Unterwegs auf der Timmelsjoch-Hochalpenstraße
Ein Pass ist immer auch ein Versprechen. Für Reisen und Entdeckungen, für Austausch und Handel. Pässe überwinden Grenzen. Und hin und wieder erlauben sie auch eine Reise durch die Zeit, verbinden das Gestern mit dem Heute, prägen die Geschicke einzelner Familien und ganzer Regionen. Für all das steht die Hochalpenstraße über das 2.509 Meter hohe Timmelsjoch zwischen Ötztal und Passeiertal, zwischen Tirol und Südtirol, zwischen Österreich und Italien.
Alban Scheiber bremst mit dem Porsche Taycan die nächste Kehre an, wählt eine elegante Linie am inneren Fahrbahnrand und beschleunigt auf die ansteigende Gerade. Er ist eins mit jedem Zentimeter dieses Asphaltbands und dem Drehmoment des elektrischen Sportwagens. Sein Zwillingsbruder Attila sitzt entspannt auf dem Beifahrersitz, lässt den Blick über die weiten Schneefelder schweifen. Ein Schneehuhn beobachtet die Szene. Nichts stört die Stille des Moments.
Reges Treiben im Sommer
Jedes Jahr im Frühsommer erwacht die Timmelsjoch-Hochalpenstraße zu neuer Betriebsamkeit.
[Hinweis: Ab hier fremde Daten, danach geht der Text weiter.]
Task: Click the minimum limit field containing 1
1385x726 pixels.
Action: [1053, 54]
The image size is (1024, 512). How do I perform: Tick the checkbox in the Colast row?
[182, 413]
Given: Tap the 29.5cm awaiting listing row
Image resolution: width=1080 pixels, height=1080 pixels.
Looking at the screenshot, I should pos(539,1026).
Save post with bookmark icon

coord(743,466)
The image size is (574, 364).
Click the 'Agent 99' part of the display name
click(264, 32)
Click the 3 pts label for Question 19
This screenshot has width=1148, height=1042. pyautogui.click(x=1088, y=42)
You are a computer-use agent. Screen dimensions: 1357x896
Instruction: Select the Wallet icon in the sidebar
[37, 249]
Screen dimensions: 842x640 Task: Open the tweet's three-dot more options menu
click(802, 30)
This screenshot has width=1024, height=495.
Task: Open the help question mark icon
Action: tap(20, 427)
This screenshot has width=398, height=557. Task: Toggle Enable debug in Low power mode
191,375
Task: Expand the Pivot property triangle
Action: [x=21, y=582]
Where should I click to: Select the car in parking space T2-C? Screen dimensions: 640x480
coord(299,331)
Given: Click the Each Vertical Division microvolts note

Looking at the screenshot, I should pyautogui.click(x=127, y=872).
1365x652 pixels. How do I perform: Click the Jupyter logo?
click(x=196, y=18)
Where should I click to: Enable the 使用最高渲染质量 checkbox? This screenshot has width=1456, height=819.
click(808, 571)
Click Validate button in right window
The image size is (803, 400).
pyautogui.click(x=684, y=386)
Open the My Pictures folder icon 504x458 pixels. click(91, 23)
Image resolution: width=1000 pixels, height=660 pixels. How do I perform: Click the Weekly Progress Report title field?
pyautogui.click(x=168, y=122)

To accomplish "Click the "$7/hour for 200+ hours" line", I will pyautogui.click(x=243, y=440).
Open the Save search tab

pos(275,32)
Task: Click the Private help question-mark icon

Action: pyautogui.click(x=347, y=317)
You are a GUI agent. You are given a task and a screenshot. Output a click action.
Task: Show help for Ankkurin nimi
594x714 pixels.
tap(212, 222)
Abhängig von Schnee- und Wettersituation, öffnet der Pass zwischen Mitte und Ende Mai. Davor fräsen drei bis vier Wochen lang große Maschinen Schicht um Schicht die Schneedecke vom Asphalt. Auf sechs, acht, sogar zehn Meter kann sie in harten Wintern wachsen. Die Saison dauert nur etwa fünf Monate, bis Oktober queren hier rund 100.000 Autos und 80.000 Motorräder die Ostalpen.
Die Zwillinge sind verantwortlich für diesen einzigen befahrbaren Übergang des Alpenhauptkamms zwischen Reschen und Brenner. Ihnen gehört die 32 Kilometer lange Timmelsjoch-Hochalpenstraße. Von Sölden im Ötztal aus schlängelt sich das moderne Asphaltband in rund 30 Kehren hinauf zur Passhöhe.
Zwar klettert die Straße vergleichsweise sanft in die Höhe, doch wer das Fahren am Berg nicht gewohnt ist, erlebt sie als Herausforderung. Für Busse und große LKW ist sie gesperrt. Oben angekommen, leuchten in der Ferne die Dreitausender der Stubaier Alpen und Dolomiten. Von Meran weht ein milder Wind herauf, es riecht nach Ferne und Freiheit.
32 Kilometer hinauf zum Timmelsjoch
Seit Generationen ist die Familie Scheiber eng mit der Straße verbunden. Angelus Scheiber, der Großvater der Zwillinge, gilt als der Erfinder des modernen Tourismus im Ötztal. Die Straße aufs Timmelsjoch war seine Idee. Die Vision des Pioniers: vormittags Skilaufen auf den Ötztaler Gletschern, nachmittags Entspannung unter Palmen in Meran.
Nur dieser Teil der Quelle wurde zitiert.